The Quarterly Reviewer entrenches himself within formidable-looking psychological outworks, and there is no getting at him without attacking them one by one.

He begins by laying down the following proposition: "'Sensation' is not 'thought,' and no amount of the former would constitute the most rudimentary condition of the latter, though sensations supply the conditions for the existence of 'thought' or 'knowledge'" (p. 67).

This proposition is true, or not, according to the sense in which the word "thought" is employed. Thought is not uncommonly used in a sense co-extensive with consciousness, and, especially, with those states of consciousness we call memory. If I recall the impression made by a colour or an odour, and distinctly remember blueness or muskiness, I may say with perfect propriety that I "think of" blue or musk; and, so long as the thought lasts, it is simply a faint reproduction of the state of consciousness to which I gave the name in question, when it first became known to me as a sensation.

Now, if that faint reproduction of a sensation, which we call the memory of it, is properly termed a thought, it seems to me to be a somewhat forced, proceeding to draw a hard and fast line of demarcation between thoughts and sensations. If sensations are not rudimentary thoughts, it may be said that some thoughts are rudimentary sensations. No amount of sound constitutes an echo, but for all that no one would pretend that an echo is something of totally different nature from a sound. Again, nothing can be looser, or more inaccurate, than the assertion that "sensations supply the conditions for the existence of thought or knowledge." If this implies that sensations supply the conditions for the existence of our memory of sensations or of our thoughts about sensations, it is a truism which it is hardly worth while to state so solemnly. If it implies that sensations supply anything else, it is obviously erroneous.
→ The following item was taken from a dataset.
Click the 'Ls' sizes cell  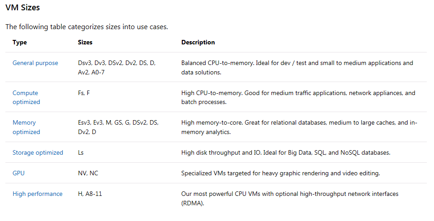tap(81, 152)

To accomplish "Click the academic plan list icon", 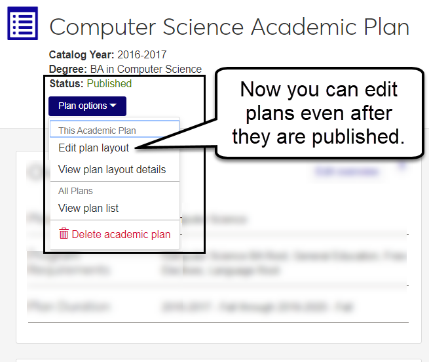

And if it means, as the context would seem to show it does, that sensations are the subject-matter of all thought or knowledge, then it is no less contrary to fact, inasmuch as our emotions, which constitute a large part of the subject-matter of thought or of knowledge, are not sensations.

More eccentric still is the Quarterly Reviewer's next piece of psychology.

"Altogether, we may clearly distinguish at least six kinds of
action to which the nervous system ministers:—

"I. That in which impressions received result in appropriate movements without the intervention of sensation or thought, as in the cases of injury above given.—This is the reflex action of the nervous system.

"II. That in which stimuli from without result in sensations through the agency of which their due effects are wrought out—Sensation.

"III. That in which impressions received result in sensations which give rise to the observation of sensible objects.—Sensible perception.

"IV. That in which sensations and perceptions continue to coalesce, agglutinate, and combine in more or less complex aggregations, according to the laws of the association of sensible perceptions.—Association.